Our second goal has been to make higher consciousness believable. I welcomed the chance to work with a brilliant researcher because it’s clear that modern people are not going to accept enlightenment without facts to back it up. The facts are there, in abundance. The brain will follow wherever the mind leads, even to the domain of God. Of all the messages sent by the brain, the subtlest ones, which are all but silent, hint at the divine. Millions of people don’t heed these messages because silence gets overlooked in the rush and noise of daily life. But the whole ethos of science also makes it difficult to believe that God—an invisible being who leaves no traces in the physical world—might be real.
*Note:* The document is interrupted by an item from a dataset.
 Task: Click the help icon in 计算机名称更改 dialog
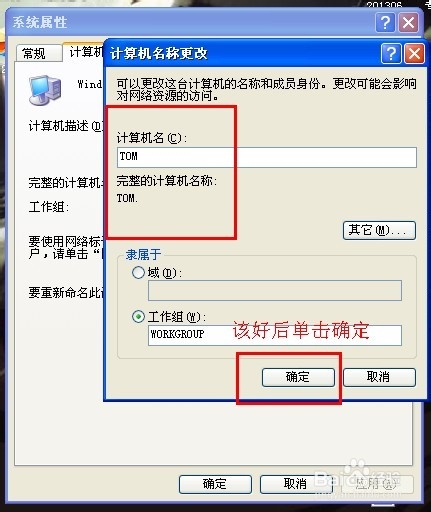tap(391, 53)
We take for granted lots of things that would not seem real if you measured them by visible physical evidence, starting with music and mathematics and ending with love and compassion. After writing this book, I realized that God isn’t a luxury or an add-on to everyday existence. Beyond organized religion, which many are abandoning, people need consciousness to have a source.
If it didn’t, we’d be in the position of Lois Lane, in a funny moment from the first
Superman
movie from 1978. Lois has been thrown off the top of a skyscraper and is plummeting to earth. Clark Kent, seeing her fall, jumps into a phone booth to change into his Superman costume for the first time. He soars up and catches Lois, saying, “Don’t worry, miss, I’ve got you.” Lois’s eyes widen with fright. “But who’s got
you
?” she cries.
The same question pertains to consciousness. It needs something or someone to uphold it, and that someone is the infinite consciousness we traditionally call God. If there were no God, he’d have to be invented. Why? Consider the argument that we’ve described as “the brain comes first.” If consciousness arose from chemical interactions in the brain, as this argument contends, there is no need for God.
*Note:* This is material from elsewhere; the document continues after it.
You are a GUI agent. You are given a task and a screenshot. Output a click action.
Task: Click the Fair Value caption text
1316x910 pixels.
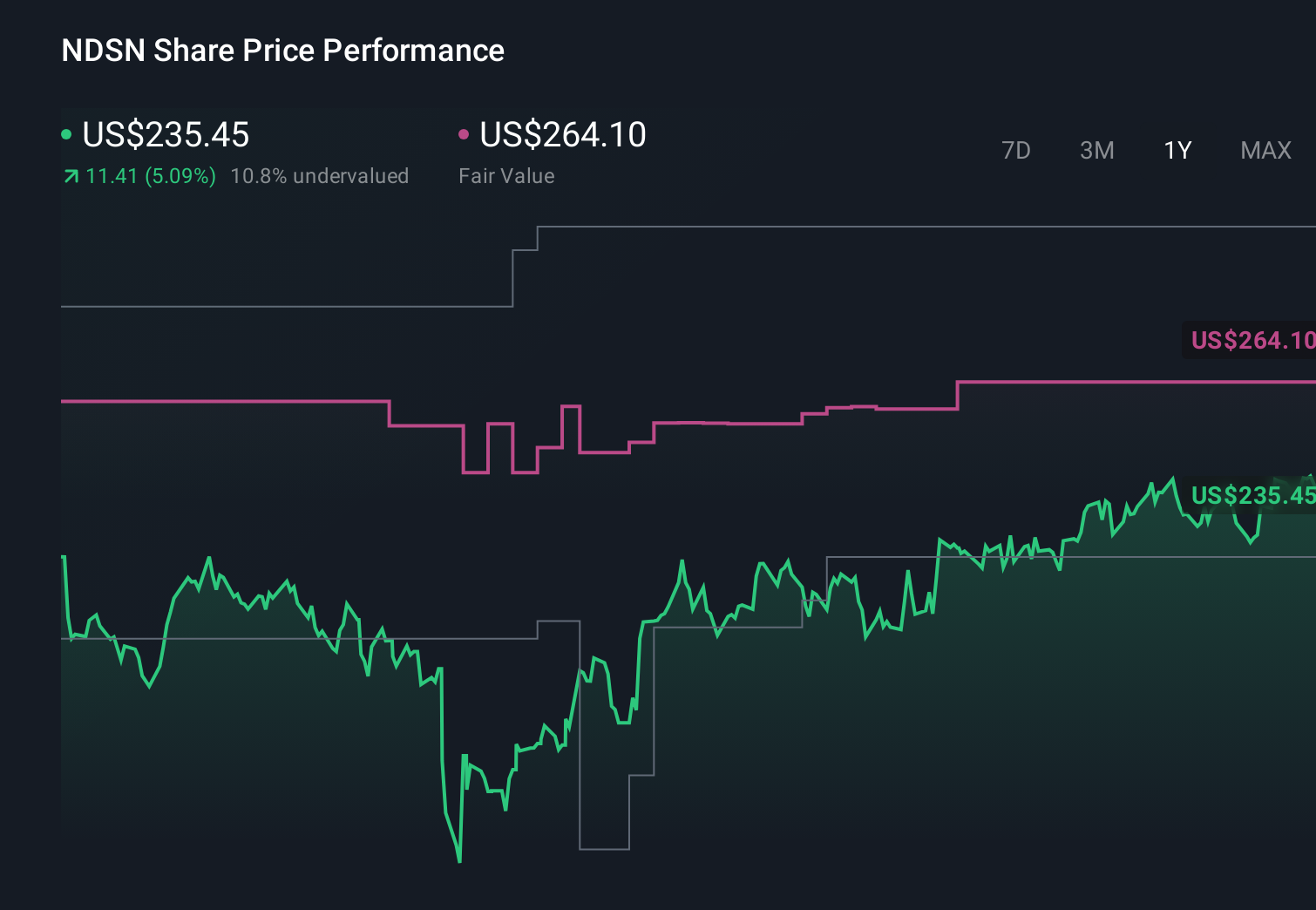click(x=506, y=176)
Atoms and molecules can take care of the business of mind on their own.
But we have argued that it is impossible for the brain to create consciousness. No one has come close to showing the magical transformation that allows salt, glucose, potassium, and water to learn to think. Modern society finds it primitive that our remote ancestors worshipped the spirits that inhabited trees, mountains, idols, and totems—a practice known as animism. Our ancestors were ascribing mind to physical objects. But isn’t neuroscience guilty of animism when it claims that the chemicals in the brain are thinking? The reverse is far more plausible. Consciousness—the invisible agency of the mind—created the brain and has been using it ever since the first living organisms began to sense the world. As consciousness evolved, it modified the brain to its purposes, because the brain is only the physical representation of mind.
Turning the tables on neuroscience in this way seems shocking at first. But it gives God a new lease on life (not that he was ever dead). For a moment, rid yourself of any mental picture you have of God. Instead, imagine a mind with the same qualities as yours. It can think and create. It enjoys new possibilities; it can love, and the main thing it loves is being alive. This is the mind of God. What makes such a mind controversial is that it isn’t localized. It expands beyond all boundaries. It operates in all dimensions without regard for past, present, or future. Every spiritual tradition has conceived of just such a God. However, this conception has deteriorated over time. Now we call God a matter of faith rather than a fact of Nature.